81. Do not try to trip your neighbor up with deceitful words, lest you yourself be tripped up by the destroyer. For, as the prophet affirms, 'The Lord will abhor the bloody and deceitful man' (Ps. 5:6), 'The Lord will destroy all deceitful lips, and the tongue that speaks proud words' (Ps. 12:3). Similarly, do not revile your brother for his faults, lest you lapse from kindness and love. For the person who does not show kindness and love towards his brother 'does not know God, for God is love' (1 John 4:8), as John the son of thunder and beloved disciple of Christ proclaims; and he adds that if Christ, the Savior of all, 'laid down His soul for us, then we ought to lay down our souls for our brethren' (1 John 3:16).
82. Love has fittingly been called the citadel of the virtues, the sum of the Law and the prophets (cf. Matt. 22:40: Rom. 13:10). So let us make every effort until we attain it. Through love we shall shake off the tyranny of the passions and rise to heaven, lifted up on the wings of the virtues; and we shall see God, so far as this is possible for human nature.
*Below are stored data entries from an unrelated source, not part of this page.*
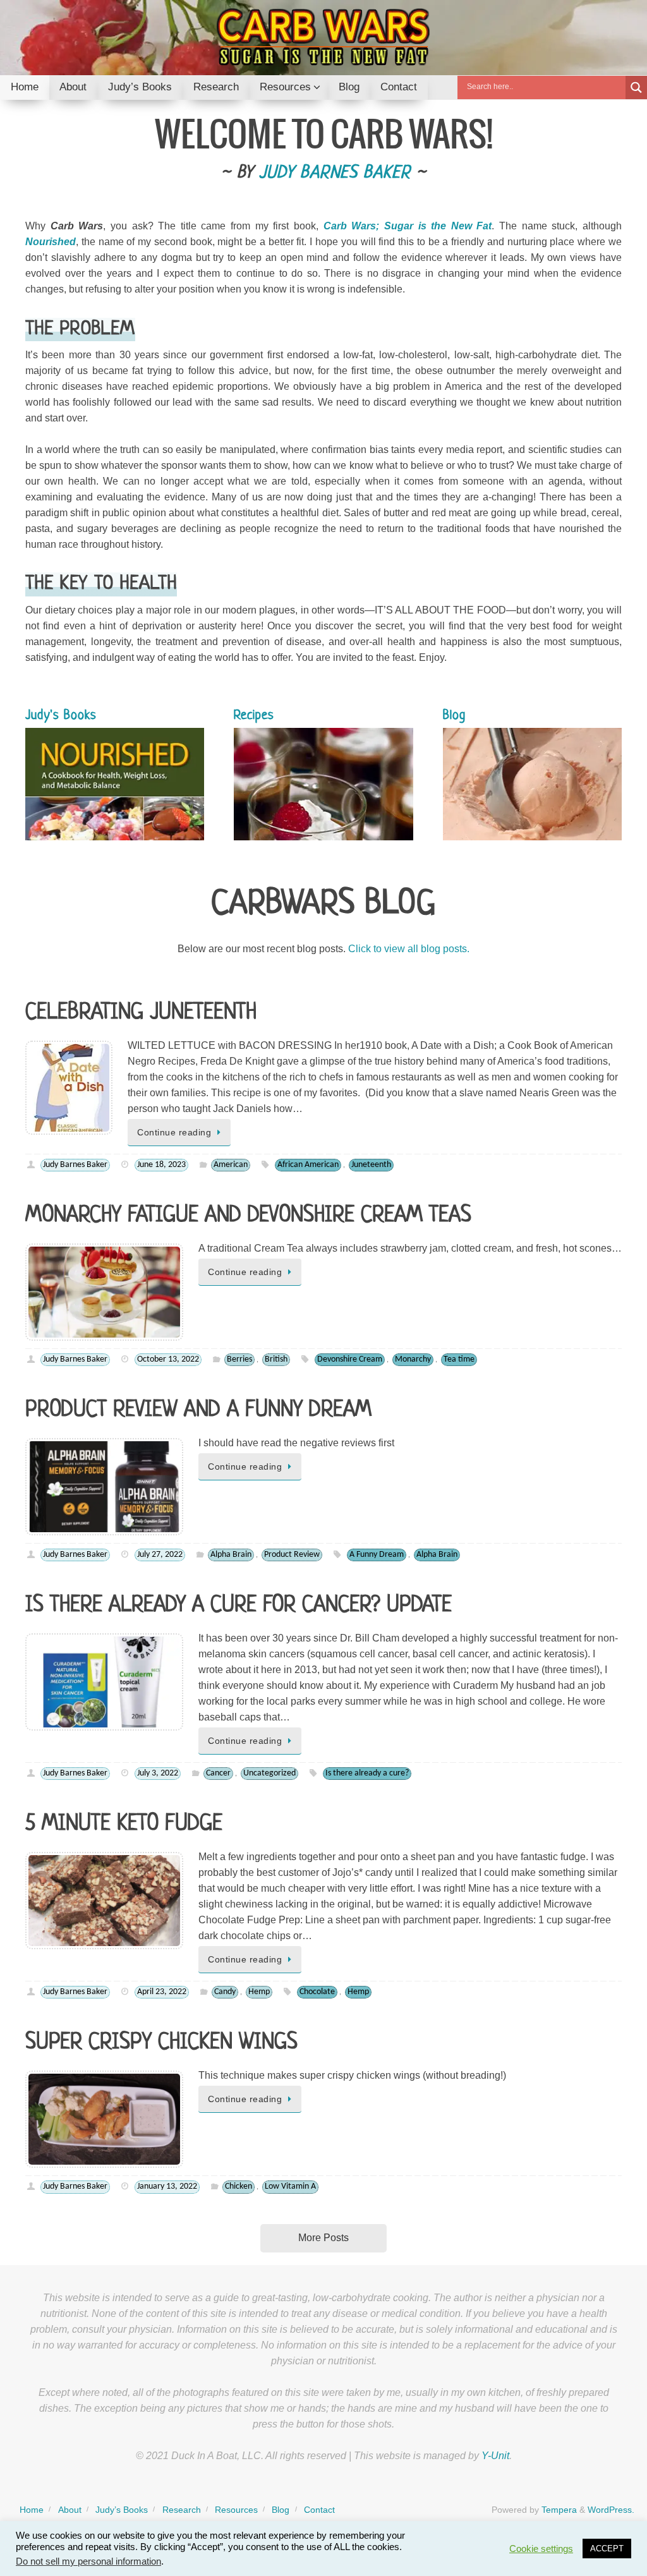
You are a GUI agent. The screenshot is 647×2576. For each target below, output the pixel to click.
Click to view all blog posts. (408, 948)
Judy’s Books (121, 2510)
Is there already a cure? (367, 1773)
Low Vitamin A (290, 2186)
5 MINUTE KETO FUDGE (123, 1824)
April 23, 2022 (161, 1992)
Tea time (459, 1359)
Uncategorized (269, 1773)
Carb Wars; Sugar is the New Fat (408, 226)
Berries (239, 1359)
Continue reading (174, 1132)
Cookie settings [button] (541, 2549)
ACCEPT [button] (607, 2548)
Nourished (50, 241)
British (276, 1359)
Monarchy (413, 1359)
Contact (319, 2510)
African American (308, 1165)
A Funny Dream (376, 1554)
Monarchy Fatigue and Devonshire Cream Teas (248, 1216)
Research (181, 2510)
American (231, 1165)
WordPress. (611, 2510)
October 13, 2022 (168, 1359)
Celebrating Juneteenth (141, 1013)
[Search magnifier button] (636, 87)
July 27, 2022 (160, 1554)
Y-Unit (495, 2455)
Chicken (238, 2186)
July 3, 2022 (157, 1773)
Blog (280, 2510)
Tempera (559, 2510)
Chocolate (317, 1992)
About (70, 2510)
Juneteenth (371, 1165)
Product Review (292, 1554)
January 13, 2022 (167, 2186)
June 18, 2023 (161, 1165)
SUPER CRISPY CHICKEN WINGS (161, 2043)
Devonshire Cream (349, 1359)
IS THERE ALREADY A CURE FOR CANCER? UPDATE (238, 1605)
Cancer (218, 1773)
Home (32, 2510)
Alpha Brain (230, 1554)
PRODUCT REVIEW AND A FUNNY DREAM (198, 1410)
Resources (236, 2510)
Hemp (259, 1992)
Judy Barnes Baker (335, 173)
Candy (225, 1992)
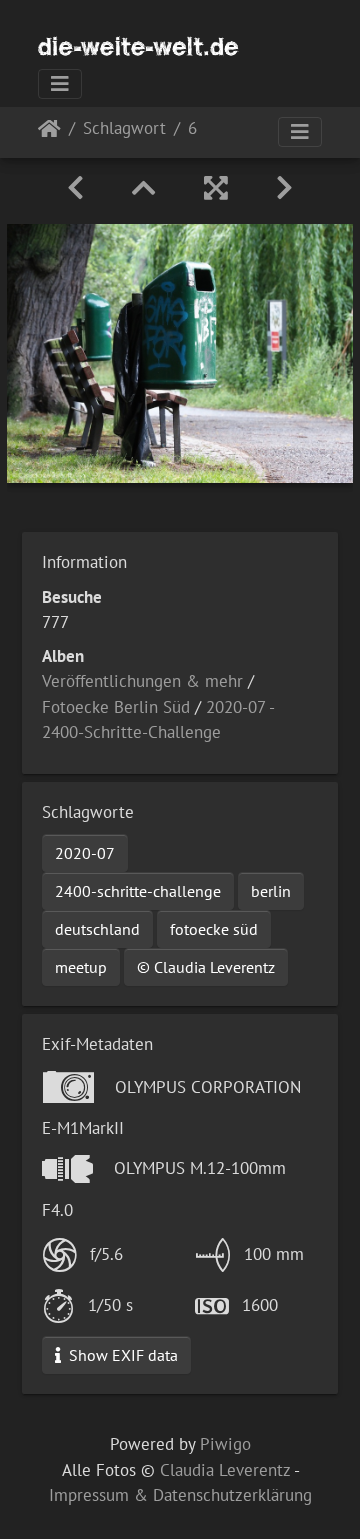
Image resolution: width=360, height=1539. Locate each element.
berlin (271, 891)
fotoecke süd (214, 929)
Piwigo (225, 1444)
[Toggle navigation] (60, 84)
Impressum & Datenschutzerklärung (180, 1495)
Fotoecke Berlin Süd (116, 707)
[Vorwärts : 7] (284, 188)
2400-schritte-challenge (138, 891)
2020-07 (85, 853)
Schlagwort (124, 129)
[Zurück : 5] (75, 188)
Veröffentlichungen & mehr (142, 681)
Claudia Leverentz (225, 1470)
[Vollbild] (216, 188)
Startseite (49, 132)
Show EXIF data (121, 1355)
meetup (81, 967)
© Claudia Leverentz (206, 967)
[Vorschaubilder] (144, 188)
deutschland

83. If God is love, he who has love has God within himself. If love is absent, nothing is of the least profit to us (of. I Cor. 13:3); and unless we love others we cannot say that we love God. For, writes St John, Tf a man says, I love God, and hates his brother, he is a liar' (1 John 4:20). And again he states: 'No man has ever seen God. If we love one another, God dwells in us, and His love is perfected in us' (1 John 4:12). From this it is clear that love is the most comprehensive and the highest of all the divine blessings spoken of in the Holy Scriptures. And there is no form of virtue through which a man may become akin to God and united with Him that is not dependent upon love and encompassed by it; for love unites and protects the virtues in an indescribable manner.
84. When we receive visits from our brethren, we should not consider this an irksome interruption of our stillness, lest we cut ourselves off from the law of love. Nor should we receive them as if we were doing them a favor, but rather as if it is we ourselves who are receiving a favor; and because we are indebted to them, we should beg them cheerfully to enjoy our hospitality, as the patriarch Abraham has shown us. This is why St John, too, says: 'My children, let us love not in word or tongue, but in action and truth. And by this we know that we belong to the truth' (1 John 3: 18-19).